Related Link: http://www.spunout.ie
author by Tpublication date Sat Sep 10, 2011 12:41author address author phone Report this post to the editors

Denis Naughten's statement about seeds is just a distraction. The real problem is the underlying social deprivation and the destruction of all the social nets which is undergoing even further greater destruction by the international financial elite through their agencies of the ECB/IMF and thence the government.

A good start could be made on the alcohol problem by making it a bit harder to get it and not making it so cheap. Every Centra, Spar, and larger supermarket around the country has tonnes of the stuff going at remarkly cheap prices 7 days a week the moment you step into the store. A few years back the FF govt made a token gesture by mandating earlier closing hours for off-licenses which was a joke because any teenager on Fri/Sat night would have been down at the local supermarket much earlier in the day getting their supplies for the evening.

The other real problem is the glorification of alcohol in Ireland and places like the UK too. Drinking alcohol in excess is all related to your peers around you and certain expectations. Our society is so shallow and lacking any sense of cohesion, coherent national debate that really it is not surprising. Of course this is not a new thing. Even a century ago, we had a reputation of the drunken Paddy and one would imagine that back then it was a poverty issue.

The drug problem then would seem to be a natural extension of our underlying alcohol problem and whatever are the drivers of that.

Whatever the cause there is one effect of this. Drugs have completely destroyed certain communities usually those that were already the poorest and in a sense should be the very places where strong resistance and challenges ought to be made against the ruling order. But in such smashed places, it is very difficult for organised resistance or even critical mass of alternative ways of organising society, to arise. And this suits there prevaliling political elite to a tee. It is the same the world over where devasted poor urban areas are blighted by drugs and other forms of abuse.

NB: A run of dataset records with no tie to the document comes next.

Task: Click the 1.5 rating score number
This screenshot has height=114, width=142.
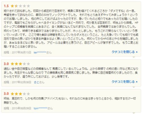Action: pos(6,6)
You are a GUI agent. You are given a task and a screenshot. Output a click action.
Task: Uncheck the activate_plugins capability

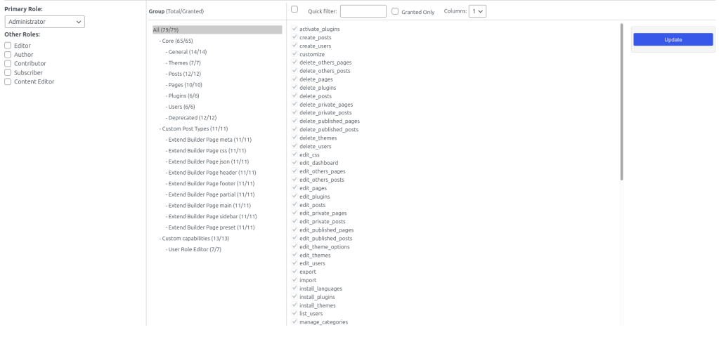click(x=294, y=29)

There is probably no easy answer because ultimately the drug and alcohol blight strengths the grip on power through this smash and divide mechanism and so there is no real reason why anything other than token PR efforts are made by the body politic itself.

author by Cautiouspublication date Sun Sep 11, 2011 09:30author address author phone Report this post to the editors

"the drug and alcohol blight" by T at Sat Sep 10, 2011 12:41

Alcohol is, always has been, and always will be, a mind-altering drug.

Just because booze happens to be legal in this part of the world, does not in any way alter the "mind-altering drug" reality, or justify a separate classification which insidiously implies that it is somehow NOT a mind-altering drug.

Neither does it alter the fact that alcohol has proved itself to be a highly addictive drug (physically and psychologically) for a significant percentage of those who start using it, and, that in one way and another (including car crashes and other forms of accidental death for example), it kills far more people every year than all the other mind-altering drugs combined: legal, prescribed, and illegal.

Very interestingly, there is no safety and health warnings for the user (or potential user) on any of these mind-altering booze products.

Ever wondered why that might be?

Clue: Ask yourself who benefits most from this very neat and insidious (and entirely avoidable!!) piece of destructive deception?